Im Ito Yôkadô kaufe ich einen 10er Pack CDs (und hoffe, dass ich nicht mehr brauche), bestelle den Titelsong „Pleasure“ der „Crayon Shin-chan“ TV-Serie, und auch noch auch noch das aktuelle „Doraemon“ Schlusslied „Aa, ii na“. Zu meinem Erstaunen (oder Entsetzen) stelle ich fest, dass das Lied von zwei „Morning Musume“ Mädchen aus dem so genannten „Hello Project“ gesungen wird. Aber gut, auch ein blindes Huhn trinkt mal ein Korn und mir gefällt das Lied, also kann ich die Single auch kaufen. Sie wird am 18.08. erst neu erscheinen, also bekomme ich wohl eine der ersten überhaupt. Vielleicht sind ja brauchbare Gimmicks drin.
Dann fahre ich in Richtung Heimat und sehe Leuten beim Feuermachen vor ihrer Haustür zu. Heute beginnt nämlich O-Bon, das japanische Totenfest, und das Feuer soll die Seelen der Ahnen zum Haus zurückführen. Wie die Geister vor lauter Feuern das richtige Haus finden und wie das funktioniert, weil die Ahnen (wegen der höheren Mobilität der modernen Gesellschaft) ja eventuell ganz wo anders gewohnt haben, ist mir nicht klar. Ich bin sicher, die finden ihre lebenden Nachfahren auch ohne Feuer, aber ohne Feuer ist es weniger romantisch, und es unterstützt auch die sentimentale Stimmung.
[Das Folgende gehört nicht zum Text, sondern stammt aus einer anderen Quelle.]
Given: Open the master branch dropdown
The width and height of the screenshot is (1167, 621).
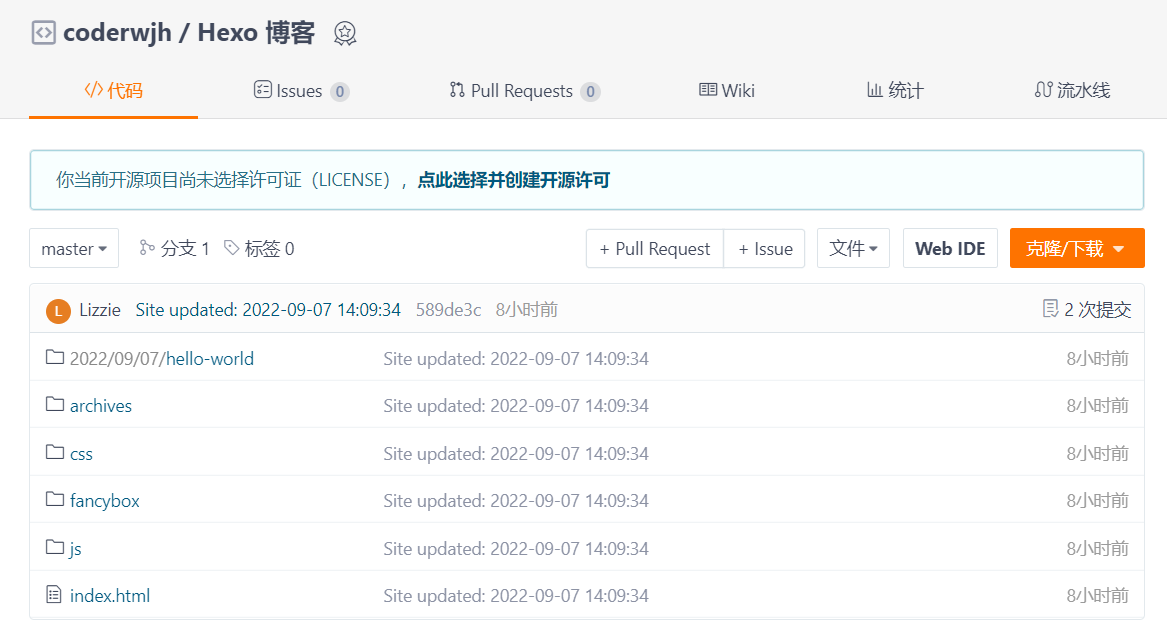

Weil ich gerade an der entsprechenden Straße vorbeifahre, unterhalte ich mich ein wenig mit den Großeltern Jin und der Schwester der Großmutter und deren Sohn, der das unglaubliche Ereignis eines brennenden, 20 cm hohen Kleinholzfeuers auf Video festhält. Die beiden sind extra aus Tokyo angereist, weil der originale Familiensitz ja in Hirosaki liegt. Ähnliches gilt für Mutter Eiko, die mit ihren beiden Kindern in ihr Heimatdorf nördlich von Hachinohe gefahren ist, um O-Bon bei ihrer „Stammfamilie“ zu verbringen. Die drei werden am kommenden Donnerstag wieder zurück sein. Dr. Jin ist, wie üblich, arbeitsmäßig gebunden und daher nicht anwesend.
Mich hätte ein „Bon-Odori“, ein „Totenfest-Tanz“ (oder „Totentanz“, wie mir scherzhaft durch den Kopf ging) interessiert, aber man erzählt mir, dass es in Hirosaki keinen zentral organisierten Tanz gebe. Der eine oder andere Kulturverein mache das sicher, aber dann im kleinen Rahmen und nicht in der breiten Öffentlichkeit, und man könne mir nicht sagen, wo ich einen zu sehen bekommen könnte.